La question de la vie de plus en plus au coeur de la science
La question de la vie de plus en plus au coeur de la science
http://www.cyberpresse.ca/article/20070821/CPSCIENCES/70821054/1020/CPSCIENCES
Le mardi 21 août 2007
Seth Borenstein
Washington
Qu'est-ce que la vie? De nombreux scientifiques sont confrontés à cette grande question, à l'heure où leurs recherches les amènent de plus en plus à la manipuler, la rechercher sur d'autres planètes ou même à la créer
en laboratoire.
Cette interrogation est alimentée par de récentes avancées. Cet été, des scientifiques de l'Institut Craig Venter, dans la banlieue de Washington, qui ont
joué un rôle clé dans le séquençage du génome humain, ont remplacé l'ADN d'une bactérie par celle d'une autre, modifiant ainsi son identité génétique.
Aujourd'hui, ce centre de recherches souhaite déposer un brevet pour une bactérie entièrement nouvelle qui serait créée en insérant des gènes dans une cellule évidée provenant de l'appareil urinaire d'un insecte.
L'institut parle de ses travaux comme d'une «modification de la vie pour en trouver de nouvelles formes».
D'autres équipes de recherche dans le monde vont plus loin, tentant de créer la vie à partir de substances chimiques en imitant les conditions de son apparition
sur Terre. Et elles estiment pouvoir réussir d'ici trois à dix ans.
Selon ces chercheurs, de nouvelles formes de vie conçues par l'homme signifieront de nouvelles sources d'énergie, des mécanismes d'assainissement de l'environnement et des médicaments salvateurs. D'autres estiment qu'une telle percée permettrait de comprendre comment la vie est apparue sur Terre.
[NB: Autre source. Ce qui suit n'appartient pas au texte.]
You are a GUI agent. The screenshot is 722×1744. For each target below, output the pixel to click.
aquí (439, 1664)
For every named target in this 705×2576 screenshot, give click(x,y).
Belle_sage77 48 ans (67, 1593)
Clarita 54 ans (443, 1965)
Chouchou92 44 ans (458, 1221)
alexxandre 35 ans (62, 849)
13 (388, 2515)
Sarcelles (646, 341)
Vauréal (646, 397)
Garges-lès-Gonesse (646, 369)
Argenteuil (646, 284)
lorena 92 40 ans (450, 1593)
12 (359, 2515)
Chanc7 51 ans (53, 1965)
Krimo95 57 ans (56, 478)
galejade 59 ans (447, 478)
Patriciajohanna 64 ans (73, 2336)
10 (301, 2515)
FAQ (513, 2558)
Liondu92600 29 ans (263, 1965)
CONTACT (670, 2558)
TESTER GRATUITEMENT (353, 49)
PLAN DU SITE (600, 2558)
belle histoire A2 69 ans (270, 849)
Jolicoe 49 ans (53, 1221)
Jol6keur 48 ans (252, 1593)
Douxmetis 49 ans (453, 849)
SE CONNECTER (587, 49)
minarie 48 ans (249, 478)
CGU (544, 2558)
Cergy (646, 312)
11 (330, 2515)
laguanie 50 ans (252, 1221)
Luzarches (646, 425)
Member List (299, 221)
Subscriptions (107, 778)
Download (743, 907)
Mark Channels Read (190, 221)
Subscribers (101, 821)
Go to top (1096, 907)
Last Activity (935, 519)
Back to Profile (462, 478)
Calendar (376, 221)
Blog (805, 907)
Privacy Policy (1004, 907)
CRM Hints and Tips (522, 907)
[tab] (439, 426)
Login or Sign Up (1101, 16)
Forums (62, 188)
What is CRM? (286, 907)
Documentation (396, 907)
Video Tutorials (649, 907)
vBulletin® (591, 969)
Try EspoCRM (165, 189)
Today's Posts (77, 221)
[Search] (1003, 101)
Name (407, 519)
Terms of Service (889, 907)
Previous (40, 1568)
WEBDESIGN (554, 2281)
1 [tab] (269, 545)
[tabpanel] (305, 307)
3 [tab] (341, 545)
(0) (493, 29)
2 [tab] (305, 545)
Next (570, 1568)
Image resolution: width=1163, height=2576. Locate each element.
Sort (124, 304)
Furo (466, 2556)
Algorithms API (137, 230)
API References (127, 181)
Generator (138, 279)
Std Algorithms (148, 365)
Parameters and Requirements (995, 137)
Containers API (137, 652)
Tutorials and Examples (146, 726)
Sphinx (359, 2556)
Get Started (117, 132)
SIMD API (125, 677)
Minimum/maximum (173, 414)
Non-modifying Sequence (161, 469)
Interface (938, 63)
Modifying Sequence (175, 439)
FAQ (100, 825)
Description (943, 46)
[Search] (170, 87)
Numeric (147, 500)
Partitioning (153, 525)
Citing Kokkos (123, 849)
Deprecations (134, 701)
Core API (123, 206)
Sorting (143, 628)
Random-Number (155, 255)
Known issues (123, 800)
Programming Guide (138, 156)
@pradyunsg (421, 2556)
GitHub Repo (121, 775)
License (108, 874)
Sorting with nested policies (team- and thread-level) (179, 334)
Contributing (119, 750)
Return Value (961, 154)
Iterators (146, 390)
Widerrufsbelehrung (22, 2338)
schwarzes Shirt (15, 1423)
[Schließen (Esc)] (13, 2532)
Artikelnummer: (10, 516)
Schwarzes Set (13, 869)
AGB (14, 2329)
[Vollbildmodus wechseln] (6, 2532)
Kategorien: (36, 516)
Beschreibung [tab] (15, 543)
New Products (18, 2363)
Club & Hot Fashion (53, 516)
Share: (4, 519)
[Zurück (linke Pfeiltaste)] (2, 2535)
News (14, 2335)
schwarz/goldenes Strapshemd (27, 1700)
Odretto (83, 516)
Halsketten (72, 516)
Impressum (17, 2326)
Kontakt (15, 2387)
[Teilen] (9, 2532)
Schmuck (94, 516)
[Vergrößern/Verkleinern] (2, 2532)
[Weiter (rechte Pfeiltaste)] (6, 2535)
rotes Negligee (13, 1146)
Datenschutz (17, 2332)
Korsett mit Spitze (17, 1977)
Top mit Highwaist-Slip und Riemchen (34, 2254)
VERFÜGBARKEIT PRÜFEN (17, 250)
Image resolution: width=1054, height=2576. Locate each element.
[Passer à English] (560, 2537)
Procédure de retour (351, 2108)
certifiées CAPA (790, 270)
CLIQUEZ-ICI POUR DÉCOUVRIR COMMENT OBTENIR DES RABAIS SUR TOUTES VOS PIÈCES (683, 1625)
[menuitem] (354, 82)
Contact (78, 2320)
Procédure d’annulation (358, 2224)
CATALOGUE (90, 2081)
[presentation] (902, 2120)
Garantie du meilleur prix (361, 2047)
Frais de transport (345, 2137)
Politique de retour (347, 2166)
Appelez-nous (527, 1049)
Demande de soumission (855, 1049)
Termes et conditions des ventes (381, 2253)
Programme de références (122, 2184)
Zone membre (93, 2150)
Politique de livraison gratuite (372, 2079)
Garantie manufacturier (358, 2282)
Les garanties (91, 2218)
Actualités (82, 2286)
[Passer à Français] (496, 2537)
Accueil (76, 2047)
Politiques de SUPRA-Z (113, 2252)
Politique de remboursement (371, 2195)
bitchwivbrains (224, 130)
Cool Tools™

Les scientifiques pensent généralement que pour qu'il y ait de la vie, il faut une cellule dotée d'un matériel génétique, qui soit capable de se reproduire,
de transformer de la nourriture en énergie et d'évoluer par la sélection naturelle. Mais les choses ne sont pas si simples.
Le mois dernier, l'Académie nationale des sciences aux États-Unis a publié un rapport sur la «vie étrange», appelant la Nasa à ne pas se focaliser sur l'eau.
«Alors que la recherche de la vie dans le système solaire s'étend, il est important de savoir quoi chercher exactement», souligne le document. Le même rapport exhorte l'agence spatiale américaine à ne pas être «obsédée par le carbone» dans sa quête d'une vie extraterrestre, même si cet élément est souvent considéré comme fondamental pour la vie sur Terre.
Et puis, il y a la vie artificielle. Ray Kurzweil, un «futurologue» réputé, qui conseille des personnalités comme Bill Gates, pense que d'ici 2029 une machine
sera capable de passer un test d'intelligence en donnant le même genre de réponses qu'un humain.
«Un changement gigantesque pourrait se produire si les robots continuent à être développés jusqu'au point où ils pourraient se reproduire, s'améliorer ou s'ils gagnent en intelligence artificielle», affirme une étude de 2006 commandée par le bureau scientifique du gouvernement britannique. Dans ce rapport, la
situation des robots est même comparée à l'émancipation des esclaves...
De nombreux experts conviennent que définir la vie ne sera pas aisé, mais cette question sera au cours du siècle au coeur d'un débat politique et sociétal aussi
important que l'avortement ou la recherche sur les cellules souches embryonnaires, prédit Art Caplan, spécialiste de la bioéthique à l'université de
Pennsylvanie.
L'institut Venter rejette les accusations selon lesquelles les scientifiques se prendraient pour Dieu. Un des chercheurs qui tentent de créer la vie à partir
de zéro, Mark Bedau, dit toutefois comprendre ces inquiétudes.
Professeur de philosophie à l'université Reed dans l'Oregon, il dirige également l'entreprise de biologie synthétique ProtoLife à Venise, en Italie. Son équipe
et d'autres tentent de produire des organismes unicellulaires à partir de composés chimiques et une première étape clé pourrait être bientôt franchie:
créer une membrane pour la cellule.
«Nous faisons des choses qui étaient considérées par certains comme étant du ressort de Dieu, comme créer de nouvelles formes de vie», souligne M. Bedau. «Jouer à Dieu est une bonne chose tant qu'on le fait de manière responsable», ajoute-t-il en évoquant la perspective de progrès importants.